BEGIN Task inputs
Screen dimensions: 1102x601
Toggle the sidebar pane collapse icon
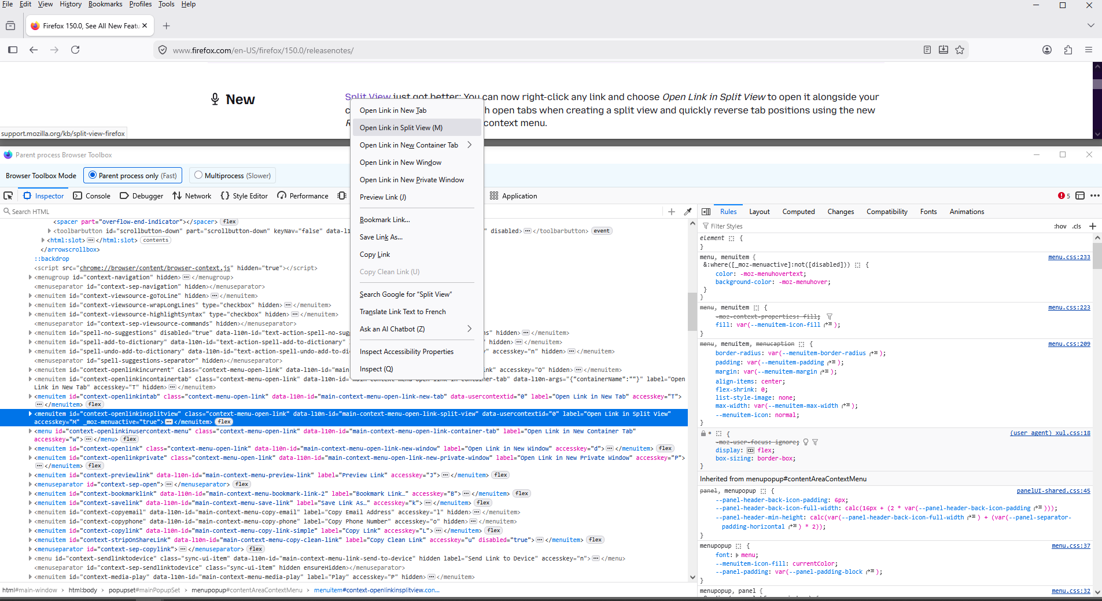[706, 212]
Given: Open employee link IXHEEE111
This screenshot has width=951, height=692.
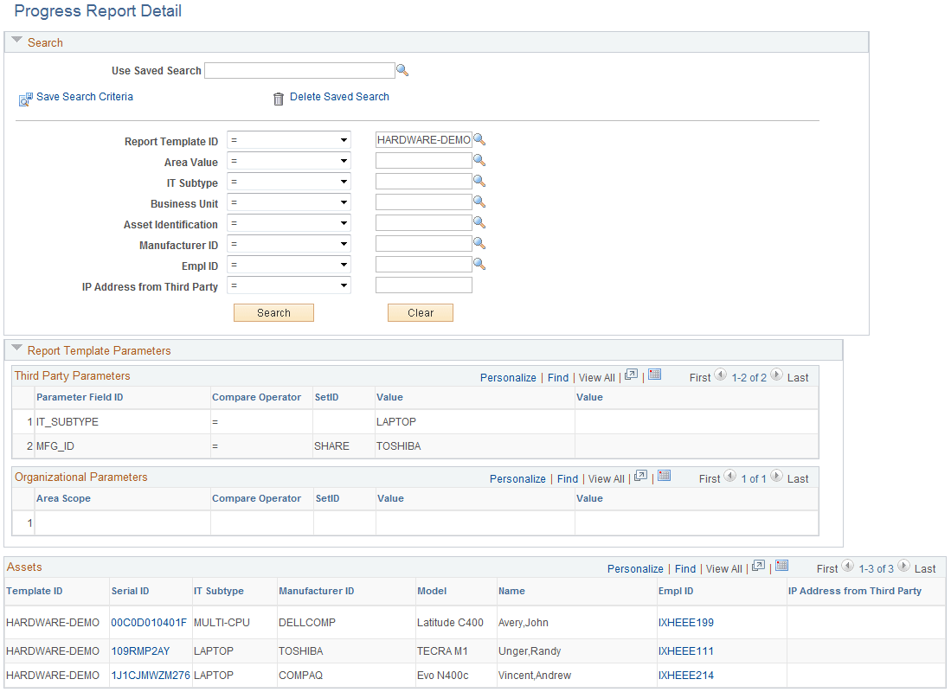Looking at the screenshot, I should [685, 651].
END Task inputs
→ Task goal
All lines from the one containing "Given: Open employee link IXHEEE111" through the end of the entries, both ends included, should be written out exactly, with no pictures.

→ Solution to this task
Given: Open employee link IXHEEE111
This screenshot has width=951, height=692.
Looking at the screenshot, I should [685, 651].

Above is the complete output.